PROJET DE RECOMMANDATION 14.  
          Si les recommandations de la CDO concernant la capacité et le consentement en milieu de soins sont mises en œuvre, que le gouvernement ontarien surveille et évalue activement la mesure dans laquelle elles ont amélioré l’administration des évaluations de la capacité et l’accès réel aux droits procéduraux, l’objectif étant de prendre des initiatives plus étendues si les améliorations ne sont pas évidentes.

G.   Résumé

La capacité juridique étant un thème central dans ce domaine du droit, les méthodes utilisées pour l’évaluer jouent un rôle essentiel dans la réalisation des objectifs de la loi. De plus, comme la législation relative à la capacité juridique, à la prise de décision et à la tutelle aborde des questions liées aux droits fondamentaux, le succès de notre conception de l’évaluation de la capacité juridique a des effets profonds sur les droits des personnes concernées.

L’Ontario s’est doté de multiples systèmes interdépendants d’évaluation de la capacité juridique.
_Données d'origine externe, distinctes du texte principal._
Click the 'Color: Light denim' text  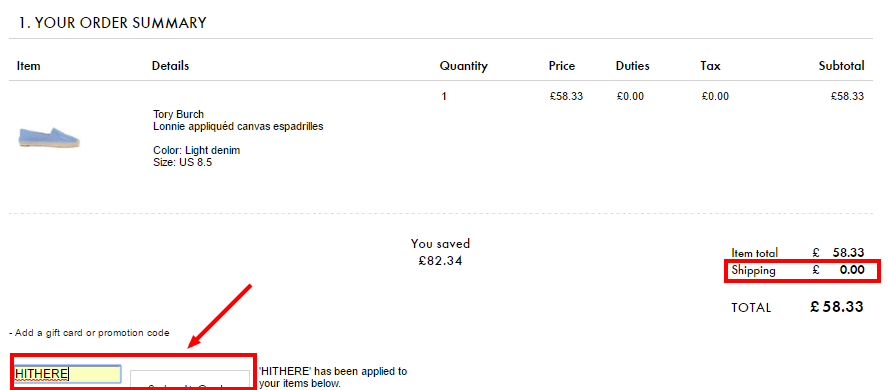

La conception ontarienne nuancée de la notion de capacité juridique – exposée au chapitre IV – se reflète dans la complexité de ses systèmes d’évaluation. Ces multiples systèmes cherchent à s’adapter aux nombreux environnements dans lesquels les évaluations sont effectuées et aux différents objectifs de l’évaluation. Toutefois, ces systèmes sont déroutants et difficiles d’accès. Pour cette raison, la CDO a recommandé de préciser les normes et les droits procéduraux de base afin de mieux guider tant ceux qui demandent et ceux qui réalisent les évaluations que ceux qui y sont soumis.

Comme nous l’avons noté plus haut, une bonne utilisation des évaluations est liée à l’accès aux droits fondamentaux. Par conséquent, il est important que les gens puissent accéder à l’évaluation quand ils en ont besoin et se prévaloir de droits procéduraux suffisants et appropriés. La CDO s’inquiète du nombre de rapports signalant l’insuffisance des droits procéduraux accordés aux personnes jugées légalement incapables en vertu de la LCSS. Compte tenu de la complexité du système et des contraintes actuelles, la CDO a retenu un certain nombre de mesures à prendre immédiatement pour renforcer le régime actuel d’information sur les droits et a souligné l’importance qu’il y a, à long terme, à prévoir des moyens pour permettre aux plus vulnérables d’avoir accès à des conseils indépendants et spécialisés au sujet de leurs droits.

Nous n’avons pas fait, dans ce chapitre, une analyse approfondie des préoccupations suscitées par les mécanismes existants de contestation des résultats de l’évaluation de la capacité, questions que nous examinons au chapitre VIII traitant des moyens de faire respecter les droits et du règlement des conflits. L’accès à des évaluations de la capacité cohérentes, appropriées et de grande qualité conditionne aussi les enjeux liés aux processus de nomination externes (particulièrement dans le cas de la tutelle légale), que nous abordons au chapitre IX, ainsi que certaines questions ayant trait aux nominations personnelles qui font l’objet du chapitre VII.